───── Material to process
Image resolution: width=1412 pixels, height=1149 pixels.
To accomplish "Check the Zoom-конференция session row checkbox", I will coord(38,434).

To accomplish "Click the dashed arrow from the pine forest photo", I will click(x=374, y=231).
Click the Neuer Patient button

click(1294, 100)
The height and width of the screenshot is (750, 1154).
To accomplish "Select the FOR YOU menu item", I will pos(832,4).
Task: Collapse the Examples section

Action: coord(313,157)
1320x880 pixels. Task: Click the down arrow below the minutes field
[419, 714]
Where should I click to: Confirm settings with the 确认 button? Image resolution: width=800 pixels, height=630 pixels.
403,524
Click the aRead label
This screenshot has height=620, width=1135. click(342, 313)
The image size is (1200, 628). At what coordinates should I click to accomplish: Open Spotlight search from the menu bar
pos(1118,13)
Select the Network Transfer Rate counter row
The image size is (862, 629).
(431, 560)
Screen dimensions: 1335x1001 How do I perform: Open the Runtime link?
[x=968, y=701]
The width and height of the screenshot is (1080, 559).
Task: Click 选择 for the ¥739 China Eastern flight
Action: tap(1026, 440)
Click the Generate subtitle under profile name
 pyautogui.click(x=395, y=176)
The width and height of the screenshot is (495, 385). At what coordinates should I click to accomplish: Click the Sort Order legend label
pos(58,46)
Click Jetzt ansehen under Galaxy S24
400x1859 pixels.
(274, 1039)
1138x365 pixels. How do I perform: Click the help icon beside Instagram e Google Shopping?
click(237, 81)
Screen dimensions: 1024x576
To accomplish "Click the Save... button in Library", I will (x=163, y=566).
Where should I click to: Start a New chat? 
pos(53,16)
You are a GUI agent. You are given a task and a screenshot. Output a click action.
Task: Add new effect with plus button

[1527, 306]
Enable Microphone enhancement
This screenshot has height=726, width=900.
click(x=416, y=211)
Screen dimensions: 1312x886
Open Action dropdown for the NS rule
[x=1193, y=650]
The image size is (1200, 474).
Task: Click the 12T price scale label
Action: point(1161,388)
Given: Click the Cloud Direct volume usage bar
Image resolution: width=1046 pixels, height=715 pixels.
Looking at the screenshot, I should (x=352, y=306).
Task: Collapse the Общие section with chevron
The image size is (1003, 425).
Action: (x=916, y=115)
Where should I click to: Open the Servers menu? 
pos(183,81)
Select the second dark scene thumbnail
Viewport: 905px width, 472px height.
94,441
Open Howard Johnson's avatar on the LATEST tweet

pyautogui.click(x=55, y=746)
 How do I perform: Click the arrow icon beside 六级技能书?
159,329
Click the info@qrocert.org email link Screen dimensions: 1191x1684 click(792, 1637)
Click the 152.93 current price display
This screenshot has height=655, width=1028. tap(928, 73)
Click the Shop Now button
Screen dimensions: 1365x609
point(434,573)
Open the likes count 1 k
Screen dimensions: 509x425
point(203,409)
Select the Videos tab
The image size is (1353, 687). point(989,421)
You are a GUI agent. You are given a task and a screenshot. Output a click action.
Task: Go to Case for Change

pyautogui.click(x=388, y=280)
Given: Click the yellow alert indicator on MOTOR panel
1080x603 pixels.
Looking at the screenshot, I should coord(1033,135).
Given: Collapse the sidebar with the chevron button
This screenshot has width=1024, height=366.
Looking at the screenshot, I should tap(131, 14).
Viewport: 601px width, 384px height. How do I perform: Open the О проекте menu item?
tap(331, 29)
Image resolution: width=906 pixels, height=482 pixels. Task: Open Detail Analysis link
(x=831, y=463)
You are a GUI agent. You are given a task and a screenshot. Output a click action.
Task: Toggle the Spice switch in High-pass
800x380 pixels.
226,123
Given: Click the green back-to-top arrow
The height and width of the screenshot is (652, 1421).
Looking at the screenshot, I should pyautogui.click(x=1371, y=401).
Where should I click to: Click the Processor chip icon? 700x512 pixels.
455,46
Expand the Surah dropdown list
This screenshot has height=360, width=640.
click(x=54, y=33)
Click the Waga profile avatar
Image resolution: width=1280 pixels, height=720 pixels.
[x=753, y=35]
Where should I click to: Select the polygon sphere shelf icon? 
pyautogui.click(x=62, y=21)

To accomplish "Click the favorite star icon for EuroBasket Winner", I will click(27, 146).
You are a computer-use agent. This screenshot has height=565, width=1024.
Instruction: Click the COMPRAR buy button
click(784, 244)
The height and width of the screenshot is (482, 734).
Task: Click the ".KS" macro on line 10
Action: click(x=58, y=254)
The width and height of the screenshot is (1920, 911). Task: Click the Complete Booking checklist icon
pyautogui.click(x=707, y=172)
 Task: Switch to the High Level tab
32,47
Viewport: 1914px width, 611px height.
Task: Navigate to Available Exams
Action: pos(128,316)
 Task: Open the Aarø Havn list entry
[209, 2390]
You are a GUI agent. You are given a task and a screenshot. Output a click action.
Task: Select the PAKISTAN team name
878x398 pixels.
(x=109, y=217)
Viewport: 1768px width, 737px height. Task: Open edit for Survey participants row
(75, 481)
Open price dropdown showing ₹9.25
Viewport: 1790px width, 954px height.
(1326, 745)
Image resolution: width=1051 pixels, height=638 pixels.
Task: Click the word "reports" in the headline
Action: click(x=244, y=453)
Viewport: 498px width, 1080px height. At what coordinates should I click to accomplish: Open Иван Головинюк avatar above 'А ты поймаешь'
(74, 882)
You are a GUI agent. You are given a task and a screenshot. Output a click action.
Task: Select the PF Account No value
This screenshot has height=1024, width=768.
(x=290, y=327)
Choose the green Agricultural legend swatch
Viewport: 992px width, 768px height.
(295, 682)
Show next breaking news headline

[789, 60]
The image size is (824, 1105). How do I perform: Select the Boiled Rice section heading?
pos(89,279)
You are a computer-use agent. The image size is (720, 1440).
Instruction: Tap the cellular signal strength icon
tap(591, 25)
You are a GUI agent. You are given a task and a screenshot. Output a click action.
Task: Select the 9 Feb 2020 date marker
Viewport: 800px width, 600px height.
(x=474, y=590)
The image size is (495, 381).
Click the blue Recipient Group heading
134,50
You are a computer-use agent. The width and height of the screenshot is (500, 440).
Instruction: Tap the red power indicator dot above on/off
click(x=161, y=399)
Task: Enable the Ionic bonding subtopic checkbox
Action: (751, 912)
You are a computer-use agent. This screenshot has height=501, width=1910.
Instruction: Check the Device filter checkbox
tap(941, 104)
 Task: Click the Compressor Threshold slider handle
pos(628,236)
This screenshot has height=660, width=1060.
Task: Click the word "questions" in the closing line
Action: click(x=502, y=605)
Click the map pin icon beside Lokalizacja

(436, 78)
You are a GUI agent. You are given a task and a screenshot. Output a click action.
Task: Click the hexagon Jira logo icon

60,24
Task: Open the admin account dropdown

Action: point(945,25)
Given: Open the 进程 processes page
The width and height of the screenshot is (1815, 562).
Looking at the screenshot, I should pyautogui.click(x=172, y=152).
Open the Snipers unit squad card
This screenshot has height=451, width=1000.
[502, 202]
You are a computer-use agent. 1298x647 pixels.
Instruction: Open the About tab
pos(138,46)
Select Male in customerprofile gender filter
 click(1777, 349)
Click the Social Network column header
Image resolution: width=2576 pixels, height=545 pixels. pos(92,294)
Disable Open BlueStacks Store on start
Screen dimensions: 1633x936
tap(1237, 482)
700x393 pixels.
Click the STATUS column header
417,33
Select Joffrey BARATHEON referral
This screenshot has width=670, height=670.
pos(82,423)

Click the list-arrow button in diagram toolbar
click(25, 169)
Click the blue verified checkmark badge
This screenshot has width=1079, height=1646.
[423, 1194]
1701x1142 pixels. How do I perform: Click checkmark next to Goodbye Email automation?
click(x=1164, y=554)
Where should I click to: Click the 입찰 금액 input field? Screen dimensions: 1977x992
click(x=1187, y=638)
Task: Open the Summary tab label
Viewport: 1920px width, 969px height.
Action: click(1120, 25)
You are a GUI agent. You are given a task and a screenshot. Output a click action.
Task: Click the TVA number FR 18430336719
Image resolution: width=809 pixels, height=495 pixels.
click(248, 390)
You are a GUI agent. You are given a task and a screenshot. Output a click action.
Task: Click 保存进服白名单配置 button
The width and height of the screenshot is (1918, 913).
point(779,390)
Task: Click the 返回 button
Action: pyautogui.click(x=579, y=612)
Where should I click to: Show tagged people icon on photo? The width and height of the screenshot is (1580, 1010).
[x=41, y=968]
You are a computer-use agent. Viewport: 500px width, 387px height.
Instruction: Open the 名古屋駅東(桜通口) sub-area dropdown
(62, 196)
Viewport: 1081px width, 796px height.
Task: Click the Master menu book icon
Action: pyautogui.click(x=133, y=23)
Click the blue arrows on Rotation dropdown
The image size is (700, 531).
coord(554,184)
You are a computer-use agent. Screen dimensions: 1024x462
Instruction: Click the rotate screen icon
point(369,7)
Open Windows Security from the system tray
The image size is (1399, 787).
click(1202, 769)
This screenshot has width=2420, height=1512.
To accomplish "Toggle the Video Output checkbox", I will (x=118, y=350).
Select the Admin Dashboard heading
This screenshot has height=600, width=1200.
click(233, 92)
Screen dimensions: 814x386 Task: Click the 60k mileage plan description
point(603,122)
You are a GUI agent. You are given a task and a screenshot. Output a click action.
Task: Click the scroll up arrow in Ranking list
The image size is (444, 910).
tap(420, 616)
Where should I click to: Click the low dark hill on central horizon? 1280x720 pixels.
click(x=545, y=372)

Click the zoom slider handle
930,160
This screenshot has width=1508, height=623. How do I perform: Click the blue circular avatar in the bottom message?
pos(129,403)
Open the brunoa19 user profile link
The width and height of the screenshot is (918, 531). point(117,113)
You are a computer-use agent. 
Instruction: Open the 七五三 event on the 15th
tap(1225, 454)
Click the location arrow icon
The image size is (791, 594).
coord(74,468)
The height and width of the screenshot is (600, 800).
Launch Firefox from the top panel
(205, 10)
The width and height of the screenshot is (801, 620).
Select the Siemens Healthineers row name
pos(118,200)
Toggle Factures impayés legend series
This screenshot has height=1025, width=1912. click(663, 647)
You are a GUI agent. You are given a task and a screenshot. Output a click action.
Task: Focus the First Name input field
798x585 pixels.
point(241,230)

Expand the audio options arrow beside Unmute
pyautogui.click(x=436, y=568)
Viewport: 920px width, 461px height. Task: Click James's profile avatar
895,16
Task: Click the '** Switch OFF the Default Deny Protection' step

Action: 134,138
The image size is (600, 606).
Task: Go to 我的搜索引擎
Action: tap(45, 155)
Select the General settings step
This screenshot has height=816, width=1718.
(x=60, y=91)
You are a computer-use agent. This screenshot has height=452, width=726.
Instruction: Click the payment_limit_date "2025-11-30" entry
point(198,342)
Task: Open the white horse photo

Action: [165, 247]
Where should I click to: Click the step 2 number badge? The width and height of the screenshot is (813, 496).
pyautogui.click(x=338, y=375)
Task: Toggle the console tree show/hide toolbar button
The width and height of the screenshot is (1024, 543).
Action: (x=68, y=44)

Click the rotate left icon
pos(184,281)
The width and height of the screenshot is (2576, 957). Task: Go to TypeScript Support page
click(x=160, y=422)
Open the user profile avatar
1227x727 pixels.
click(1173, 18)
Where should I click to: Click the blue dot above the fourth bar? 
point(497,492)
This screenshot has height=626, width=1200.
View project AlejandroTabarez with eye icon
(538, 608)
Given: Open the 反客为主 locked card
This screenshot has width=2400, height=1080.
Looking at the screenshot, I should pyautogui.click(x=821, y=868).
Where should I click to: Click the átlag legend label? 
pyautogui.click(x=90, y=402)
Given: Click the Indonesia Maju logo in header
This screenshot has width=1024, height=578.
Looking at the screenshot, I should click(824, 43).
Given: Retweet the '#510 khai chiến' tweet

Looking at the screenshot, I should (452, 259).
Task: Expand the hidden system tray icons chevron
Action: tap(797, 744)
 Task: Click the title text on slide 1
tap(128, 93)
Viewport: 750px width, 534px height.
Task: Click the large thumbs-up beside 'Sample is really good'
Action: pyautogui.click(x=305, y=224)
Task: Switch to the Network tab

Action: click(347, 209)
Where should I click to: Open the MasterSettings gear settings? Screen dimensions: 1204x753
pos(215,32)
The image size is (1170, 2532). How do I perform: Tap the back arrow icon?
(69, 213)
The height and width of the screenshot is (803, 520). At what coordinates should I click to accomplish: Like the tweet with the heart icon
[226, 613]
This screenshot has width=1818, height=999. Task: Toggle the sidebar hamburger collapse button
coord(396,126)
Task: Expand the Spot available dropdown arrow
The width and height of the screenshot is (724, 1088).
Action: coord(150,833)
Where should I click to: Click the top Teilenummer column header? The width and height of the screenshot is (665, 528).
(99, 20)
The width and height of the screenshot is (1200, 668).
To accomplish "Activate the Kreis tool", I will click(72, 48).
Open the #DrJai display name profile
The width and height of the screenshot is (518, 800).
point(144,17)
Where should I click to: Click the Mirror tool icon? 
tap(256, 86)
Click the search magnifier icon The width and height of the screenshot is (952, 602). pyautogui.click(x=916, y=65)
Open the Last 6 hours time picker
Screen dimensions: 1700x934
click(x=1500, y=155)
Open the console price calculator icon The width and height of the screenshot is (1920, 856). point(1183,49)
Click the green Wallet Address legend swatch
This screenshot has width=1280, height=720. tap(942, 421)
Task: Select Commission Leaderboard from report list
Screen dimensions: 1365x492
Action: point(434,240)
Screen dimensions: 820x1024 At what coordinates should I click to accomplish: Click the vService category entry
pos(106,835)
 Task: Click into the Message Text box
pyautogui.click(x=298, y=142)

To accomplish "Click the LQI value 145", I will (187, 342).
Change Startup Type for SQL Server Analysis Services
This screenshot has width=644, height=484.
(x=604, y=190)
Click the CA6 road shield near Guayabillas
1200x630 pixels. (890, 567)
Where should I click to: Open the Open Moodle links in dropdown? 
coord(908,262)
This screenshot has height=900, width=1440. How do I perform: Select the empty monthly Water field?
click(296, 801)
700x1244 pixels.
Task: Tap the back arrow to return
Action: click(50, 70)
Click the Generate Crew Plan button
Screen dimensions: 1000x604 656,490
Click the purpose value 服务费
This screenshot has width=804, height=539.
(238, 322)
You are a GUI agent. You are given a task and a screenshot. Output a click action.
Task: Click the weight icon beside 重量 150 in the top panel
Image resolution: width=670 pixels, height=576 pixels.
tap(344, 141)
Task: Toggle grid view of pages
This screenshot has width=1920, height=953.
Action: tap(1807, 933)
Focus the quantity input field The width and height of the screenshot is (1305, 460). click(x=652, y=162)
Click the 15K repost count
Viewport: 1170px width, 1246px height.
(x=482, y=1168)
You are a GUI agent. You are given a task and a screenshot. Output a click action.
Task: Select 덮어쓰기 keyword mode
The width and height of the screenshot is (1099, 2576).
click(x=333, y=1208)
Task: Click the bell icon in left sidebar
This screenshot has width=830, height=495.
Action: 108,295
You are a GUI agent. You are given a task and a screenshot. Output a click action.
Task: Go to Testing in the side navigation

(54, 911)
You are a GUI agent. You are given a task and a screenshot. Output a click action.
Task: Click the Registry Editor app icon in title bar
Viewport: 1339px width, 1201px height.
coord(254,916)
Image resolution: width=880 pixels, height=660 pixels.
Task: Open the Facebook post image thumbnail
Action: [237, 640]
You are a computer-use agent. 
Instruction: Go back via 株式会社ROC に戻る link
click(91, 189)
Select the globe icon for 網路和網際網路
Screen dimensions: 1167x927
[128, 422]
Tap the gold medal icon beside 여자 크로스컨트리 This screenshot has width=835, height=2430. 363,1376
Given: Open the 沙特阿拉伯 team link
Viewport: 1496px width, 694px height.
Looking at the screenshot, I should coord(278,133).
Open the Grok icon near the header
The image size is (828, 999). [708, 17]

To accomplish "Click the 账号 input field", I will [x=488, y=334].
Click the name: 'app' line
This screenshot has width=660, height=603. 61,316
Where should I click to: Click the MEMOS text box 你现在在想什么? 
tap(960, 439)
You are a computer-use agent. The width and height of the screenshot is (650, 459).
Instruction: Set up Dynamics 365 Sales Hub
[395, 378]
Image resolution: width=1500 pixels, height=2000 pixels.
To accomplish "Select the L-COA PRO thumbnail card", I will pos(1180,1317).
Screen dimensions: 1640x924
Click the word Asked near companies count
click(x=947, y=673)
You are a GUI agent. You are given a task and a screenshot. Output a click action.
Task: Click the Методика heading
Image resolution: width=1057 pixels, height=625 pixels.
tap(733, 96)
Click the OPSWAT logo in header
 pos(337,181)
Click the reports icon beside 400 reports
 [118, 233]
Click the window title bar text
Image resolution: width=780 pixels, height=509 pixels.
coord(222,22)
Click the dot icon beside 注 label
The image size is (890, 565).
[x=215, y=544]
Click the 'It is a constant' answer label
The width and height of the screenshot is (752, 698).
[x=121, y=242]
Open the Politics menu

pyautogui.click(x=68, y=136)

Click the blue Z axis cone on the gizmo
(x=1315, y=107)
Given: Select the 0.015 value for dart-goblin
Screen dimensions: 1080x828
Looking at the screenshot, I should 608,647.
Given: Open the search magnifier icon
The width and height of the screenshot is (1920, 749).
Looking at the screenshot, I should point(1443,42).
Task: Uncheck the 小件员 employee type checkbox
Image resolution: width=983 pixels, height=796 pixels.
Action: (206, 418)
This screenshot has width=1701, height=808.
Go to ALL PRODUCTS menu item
──────────
Assignment: Look above for the line with "View project AlejandroTabarez with eye icon" and the line with "Open the #DrJai display name profile"; transcribe both and all lines in between, exactly, and nothing else.

Response box:
View project AlejandroTabarez with eye icon
(538, 608)
Given: Open the 反客为主 locked card
This screenshot has width=2400, height=1080.
Looking at the screenshot, I should pyautogui.click(x=821, y=868).
Where should I click to: Click the átlag legend label? 
pyautogui.click(x=90, y=402)
Given: Click the Indonesia Maju logo in header
This screenshot has width=1024, height=578.
Looking at the screenshot, I should click(824, 43).
Given: Retweet the '#510 khai chiến' tweet

Looking at the screenshot, I should (452, 259).
Task: Expand the hidden system tray icons chevron
Action: tap(797, 744)
 Task: Click the title text on slide 1
tap(128, 93)
Viewport: 750px width, 534px height.
Task: Click the large thumbs-up beside 'Sample is really good'
Action: pyautogui.click(x=305, y=224)
Task: Switch to the Network tab

Action: click(347, 209)
Where should I click to: Open the MasterSettings gear settings? Screen dimensions: 1204x753
pos(215,32)
The image size is (1170, 2532). How do I perform: Tap the back arrow icon?
(69, 213)
The height and width of the screenshot is (803, 520). At what coordinates should I click to accomplish: Like the tweet with the heart icon
[226, 613]
This screenshot has width=1818, height=999. Task: Toggle the sidebar hamburger collapse button
coord(396,126)
Task: Expand the Spot available dropdown arrow
The width and height of the screenshot is (724, 1088).
Action: coord(150,833)
Where should I click to: Click the top Teilenummer column header? The width and height of the screenshot is (665, 528).
(99, 20)
The width and height of the screenshot is (1200, 668).
To accomplish "Activate the Kreis tool", I will click(72, 48).
Open the #DrJai display name profile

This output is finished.